---- Given records

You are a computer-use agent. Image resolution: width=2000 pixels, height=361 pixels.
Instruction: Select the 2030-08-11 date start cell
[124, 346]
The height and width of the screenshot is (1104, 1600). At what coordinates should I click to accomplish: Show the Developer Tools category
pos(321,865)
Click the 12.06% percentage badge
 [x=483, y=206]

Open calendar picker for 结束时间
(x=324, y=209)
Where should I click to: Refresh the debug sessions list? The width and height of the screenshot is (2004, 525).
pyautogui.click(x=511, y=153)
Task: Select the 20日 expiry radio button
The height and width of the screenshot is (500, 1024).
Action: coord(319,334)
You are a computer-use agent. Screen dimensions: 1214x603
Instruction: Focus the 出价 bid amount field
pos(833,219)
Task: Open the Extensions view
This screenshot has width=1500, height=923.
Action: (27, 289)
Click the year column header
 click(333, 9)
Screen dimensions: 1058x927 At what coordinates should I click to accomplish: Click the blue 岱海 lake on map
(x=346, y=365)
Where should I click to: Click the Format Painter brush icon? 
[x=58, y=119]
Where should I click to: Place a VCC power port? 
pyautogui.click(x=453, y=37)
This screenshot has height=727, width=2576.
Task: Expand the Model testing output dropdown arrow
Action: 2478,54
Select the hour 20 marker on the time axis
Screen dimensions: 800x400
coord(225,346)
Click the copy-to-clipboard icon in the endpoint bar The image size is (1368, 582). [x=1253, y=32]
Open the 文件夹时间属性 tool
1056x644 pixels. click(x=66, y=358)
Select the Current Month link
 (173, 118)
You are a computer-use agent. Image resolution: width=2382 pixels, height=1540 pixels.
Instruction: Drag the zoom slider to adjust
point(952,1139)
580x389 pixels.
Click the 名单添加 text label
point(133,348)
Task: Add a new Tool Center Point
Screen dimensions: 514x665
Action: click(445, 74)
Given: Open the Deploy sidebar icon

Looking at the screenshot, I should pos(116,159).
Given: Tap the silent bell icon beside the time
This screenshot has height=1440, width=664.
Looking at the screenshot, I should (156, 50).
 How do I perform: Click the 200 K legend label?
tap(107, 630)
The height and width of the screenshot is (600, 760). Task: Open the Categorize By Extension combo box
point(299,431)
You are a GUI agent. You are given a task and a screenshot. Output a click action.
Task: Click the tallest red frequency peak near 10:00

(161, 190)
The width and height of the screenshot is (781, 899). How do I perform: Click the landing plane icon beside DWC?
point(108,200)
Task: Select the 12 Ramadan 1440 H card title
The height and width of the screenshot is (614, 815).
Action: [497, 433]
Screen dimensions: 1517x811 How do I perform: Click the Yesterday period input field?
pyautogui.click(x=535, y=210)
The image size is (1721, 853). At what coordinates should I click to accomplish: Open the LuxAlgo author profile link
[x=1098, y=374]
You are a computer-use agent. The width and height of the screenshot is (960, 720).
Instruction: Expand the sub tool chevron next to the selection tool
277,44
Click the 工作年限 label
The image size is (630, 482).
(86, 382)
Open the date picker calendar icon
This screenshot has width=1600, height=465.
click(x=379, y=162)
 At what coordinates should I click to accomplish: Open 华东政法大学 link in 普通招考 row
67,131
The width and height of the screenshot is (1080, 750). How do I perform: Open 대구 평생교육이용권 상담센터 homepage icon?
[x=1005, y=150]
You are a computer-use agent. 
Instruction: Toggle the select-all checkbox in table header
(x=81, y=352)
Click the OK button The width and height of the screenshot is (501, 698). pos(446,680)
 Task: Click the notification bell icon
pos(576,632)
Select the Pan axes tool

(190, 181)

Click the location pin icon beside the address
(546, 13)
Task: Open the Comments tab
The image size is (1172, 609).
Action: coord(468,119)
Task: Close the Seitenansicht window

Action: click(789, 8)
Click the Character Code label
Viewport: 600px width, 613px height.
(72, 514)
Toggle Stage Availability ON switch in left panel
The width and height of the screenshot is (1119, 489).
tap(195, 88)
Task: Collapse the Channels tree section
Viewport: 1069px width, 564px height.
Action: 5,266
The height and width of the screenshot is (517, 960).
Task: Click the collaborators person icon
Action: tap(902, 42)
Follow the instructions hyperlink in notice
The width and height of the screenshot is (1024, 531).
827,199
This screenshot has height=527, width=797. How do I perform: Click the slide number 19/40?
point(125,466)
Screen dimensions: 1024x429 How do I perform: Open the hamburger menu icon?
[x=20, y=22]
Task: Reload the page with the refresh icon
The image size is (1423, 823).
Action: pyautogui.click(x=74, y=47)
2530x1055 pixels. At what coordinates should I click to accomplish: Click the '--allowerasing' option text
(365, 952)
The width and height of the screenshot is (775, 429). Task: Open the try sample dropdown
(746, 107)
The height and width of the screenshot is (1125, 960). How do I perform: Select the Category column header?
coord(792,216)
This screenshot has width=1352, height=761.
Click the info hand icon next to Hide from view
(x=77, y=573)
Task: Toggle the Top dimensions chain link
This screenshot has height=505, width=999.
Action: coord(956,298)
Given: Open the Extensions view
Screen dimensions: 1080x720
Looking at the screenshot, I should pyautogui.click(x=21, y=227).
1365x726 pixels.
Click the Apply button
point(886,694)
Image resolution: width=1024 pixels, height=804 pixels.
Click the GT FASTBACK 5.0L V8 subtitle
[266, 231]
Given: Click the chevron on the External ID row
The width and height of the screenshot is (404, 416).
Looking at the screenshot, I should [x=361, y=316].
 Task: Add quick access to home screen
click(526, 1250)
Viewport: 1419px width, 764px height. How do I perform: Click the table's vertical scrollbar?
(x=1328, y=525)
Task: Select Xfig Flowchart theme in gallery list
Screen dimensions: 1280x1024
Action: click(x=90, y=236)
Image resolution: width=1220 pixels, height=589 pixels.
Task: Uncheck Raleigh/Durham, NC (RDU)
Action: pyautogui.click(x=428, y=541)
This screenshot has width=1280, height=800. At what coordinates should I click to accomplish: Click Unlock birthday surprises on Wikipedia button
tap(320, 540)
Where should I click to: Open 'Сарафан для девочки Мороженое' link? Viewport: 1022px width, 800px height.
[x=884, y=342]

--------

## Instructions for the task
Each line above must be printed exactly as it appears.

## Response area
You are a computer-use agent. Image resolution: width=2000 pixels, height=361 pixels.
Instruction: Select the 2030-08-11 date start cell
[124, 346]
The height and width of the screenshot is (1104, 1600). At what coordinates should I click to accomplish: Show the Developer Tools category
pos(321,865)
Click the 12.06% percentage badge
 [x=483, y=206]

Open calendar picker for 结束时间
(x=324, y=209)
Where should I click to: Refresh the debug sessions list? The width and height of the screenshot is (2004, 525).
pyautogui.click(x=511, y=153)
Task: Select the 20日 expiry radio button
The height and width of the screenshot is (500, 1024).
Action: coord(319,334)
You are a computer-use agent. Screen dimensions: 1214x603
Instruction: Focus the 出价 bid amount field
pos(833,219)
Task: Open the Extensions view
This screenshot has width=1500, height=923.
Action: (27, 289)
Click the year column header
 click(333, 9)
Screen dimensions: 1058x927 At what coordinates should I click to accomplish: Click the blue 岱海 lake on map
(x=346, y=365)
Where should I click to: Click the Format Painter brush icon? 
[x=58, y=119]
Where should I click to: Place a VCC power port? 
pyautogui.click(x=453, y=37)
This screenshot has height=727, width=2576.
Task: Expand the Model testing output dropdown arrow
Action: 2478,54
Select the hour 20 marker on the time axis
Screen dimensions: 800x400
coord(225,346)
Click the copy-to-clipboard icon in the endpoint bar The image size is (1368, 582). [x=1253, y=32]
Open the 文件夹时间属性 tool
1056x644 pixels. click(x=66, y=358)
Select the Current Month link
 (173, 118)
You are a computer-use agent. Image resolution: width=2382 pixels, height=1540 pixels.
Instruction: Drag the zoom slider to adjust
point(952,1139)
580x389 pixels.
Click the 名单添加 text label
point(133,348)
Task: Add a new Tool Center Point
Screen dimensions: 514x665
Action: click(445, 74)
Given: Open the Deploy sidebar icon

Looking at the screenshot, I should pos(116,159).
Given: Tap the silent bell icon beside the time
This screenshot has height=1440, width=664.
Looking at the screenshot, I should (156, 50).
 How do I perform: Click the 200 K legend label?
tap(107, 630)
The height and width of the screenshot is (600, 760). Task: Open the Categorize By Extension combo box
point(299,431)
You are a GUI agent. You are given a task and a screenshot. Output a click action.
Task: Click the tallest red frequency peak near 10:00

(161, 190)
The width and height of the screenshot is (781, 899). How do I perform: Click the landing plane icon beside DWC?
point(108,200)
Task: Select the 12 Ramadan 1440 H card title
The height and width of the screenshot is (614, 815).
Action: [497, 433]
Screen dimensions: 1517x811 How do I perform: Click the Yesterday period input field?
pyautogui.click(x=535, y=210)
The image size is (1721, 853). At what coordinates should I click to accomplish: Open the LuxAlgo author profile link
[x=1098, y=374]
You are a computer-use agent. The width and height of the screenshot is (960, 720).
Instruction: Expand the sub tool chevron next to the selection tool
277,44
Click the 工作年限 label
The image size is (630, 482).
(86, 382)
Open the date picker calendar icon
This screenshot has width=1600, height=465.
click(x=379, y=162)
 At what coordinates should I click to accomplish: Open 华东政法大学 link in 普通招考 row
67,131
The width and height of the screenshot is (1080, 750). How do I perform: Open 대구 평생교육이용권 상담센터 homepage icon?
[x=1005, y=150]
You are a computer-use agent. 
Instruction: Toggle the select-all checkbox in table header
(x=81, y=352)
Click the OK button The width and height of the screenshot is (501, 698). pos(446,680)
 Task: Click the notification bell icon
pos(576,632)
Select the Pan axes tool

(190, 181)

Click the location pin icon beside the address
(546, 13)
Task: Open the Comments tab
The image size is (1172, 609).
Action: coord(468,119)
Task: Close the Seitenansicht window

Action: click(789, 8)
Click the Character Code label
Viewport: 600px width, 613px height.
(72, 514)
Toggle Stage Availability ON switch in left panel
The width and height of the screenshot is (1119, 489).
tap(195, 88)
Task: Collapse the Channels tree section
Viewport: 1069px width, 564px height.
Action: 5,266
The height and width of the screenshot is (517, 960).
Task: Click the collaborators person icon
Action: tap(902, 42)
Follow the instructions hyperlink in notice
The width and height of the screenshot is (1024, 531).
827,199
This screenshot has height=527, width=797. How do I perform: Click the slide number 19/40?
point(125,466)
Screen dimensions: 1024x429 How do I perform: Open the hamburger menu icon?
[x=20, y=22]
Task: Reload the page with the refresh icon
The image size is (1423, 823).
Action: pyautogui.click(x=74, y=47)
2530x1055 pixels. At what coordinates should I click to accomplish: Click the '--allowerasing' option text
(365, 952)
The width and height of the screenshot is (775, 429). Task: Open the try sample dropdown
(746, 107)
The height and width of the screenshot is (1125, 960). How do I perform: Select the Category column header?
coord(792,216)
This screenshot has width=1352, height=761.
Click the info hand icon next to Hide from view
(x=77, y=573)
Task: Toggle the Top dimensions chain link
This screenshot has height=505, width=999.
Action: coord(956,298)
Given: Open the Extensions view
Screen dimensions: 1080x720
Looking at the screenshot, I should pyautogui.click(x=21, y=227).
1365x726 pixels.
Click the Apply button
point(886,694)
Image resolution: width=1024 pixels, height=804 pixels.
Click the GT FASTBACK 5.0L V8 subtitle
[266, 231]
Given: Click the chevron on the External ID row
The width and height of the screenshot is (404, 416).
Looking at the screenshot, I should [x=361, y=316].
 Task: Add quick access to home screen
click(526, 1250)
Viewport: 1419px width, 764px height. How do I perform: Click the table's vertical scrollbar?
(x=1328, y=525)
Task: Select Xfig Flowchart theme in gallery list
Screen dimensions: 1280x1024
Action: click(x=90, y=236)
Image resolution: width=1220 pixels, height=589 pixels.
Task: Uncheck Raleigh/Durham, NC (RDU)
Action: pyautogui.click(x=428, y=541)
This screenshot has width=1280, height=800. At what coordinates should I click to accomplish: Click Unlock birthday surprises on Wikipedia button
tap(320, 540)
Where should I click to: Open 'Сарафан для девочки Мороженое' link? Viewport: 1022px width, 800px height.
[x=884, y=342]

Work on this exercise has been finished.